# Polystyrene between attic joists or on top of joists?



## Windows on Wash (Aug 30, 2011)

Why not just loose fill?


----------



## seanog (Aug 23, 2012)

I don't know anything about loose fill. Isn't a special blower machine needed? What kind of product is used in loose fill? Rock wool? I'd rather not work with fibre glass. But I have since seen that it is sometimes recommended to insulate BETWEEN joists and then on top as well, perpendicular to joists? That sounds like a lot of insulation!


----------



## Windows on Wash (Aug 30, 2011)

Loose fill is much cheaper.

Most big home improvement stores will lend you the blower if you buy the insulation from them.


----------



## drtbk4ever (Dec 29, 2008)

Where do you live?


----------



## seanog (Aug 23, 2012)

The house is in the north of Spain. Thanks for the replies.. My original idea was to install the polystyrene boards on TOP of the joists, thinking that it would form a more complete, leak-proof insulation, and the 8cm boards seem rigid enough to walk on (space between joists around 60 cm), in the case that I would need to go into the attic for maintainance etc. *But, someone mentioned about the possibility of condensation forming between the joist spaces (if the polystyrene is laid on top). I was also wondering about the possible accumulation of hot air in that space between ceiling boards and the insulation boards - would that represent heat "lost" form the house? Also, for light bulb cables. I assume the correct procedure would be to drill a hole through the polystyrene board, with a small plastic "sleeve" to pass the cable through? I mean a sleeve that would have a generous amount of space (maybe 3 or 4 times bigger than the cable?) for the cable to pass through - of course I also want to avoid too many "gaps" in the insulation.


----------



## Windows on Wash (Aug 30, 2011)

The insulation boards are not walkable at all.

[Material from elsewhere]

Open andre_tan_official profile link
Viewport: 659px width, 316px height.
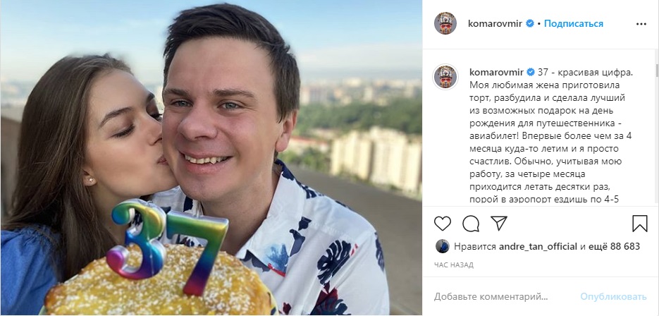point(538,247)
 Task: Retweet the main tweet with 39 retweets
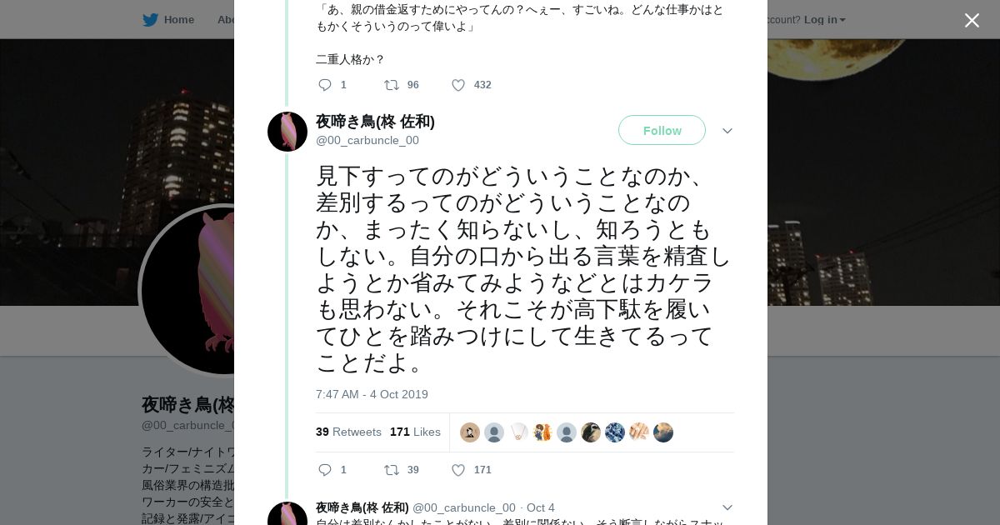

You would need to put down another subfloor over top of them and that could create a bit of a moisture trap.

Why is the access to the attic for foot traffic?


----------



## seanog (Aug 23, 2012)

ok, the reason I would walk on the insulation boards is just in case of having to go into the attic for any routine maintainance. What about if I used a couple of "walkways" - I mean something like plywood sheeting of 2 meters x 1 meter?
Apart from the walking on the boards, would there be any problems with heat building up under the insulation, on top of the ceiling timber? And the electric cables? Drill holes in insulation that are maybe 2 or 3 times "fatter" than the cables? In this case the cables are mainly for low power use, like light bulbs and bedroom plugs etc. But, summarising, do you think it woukld be a safer bet to install the polystyrene BETWEEN the joists? And maybe at some future time lay other insulation on top of the joists? Thanks


----------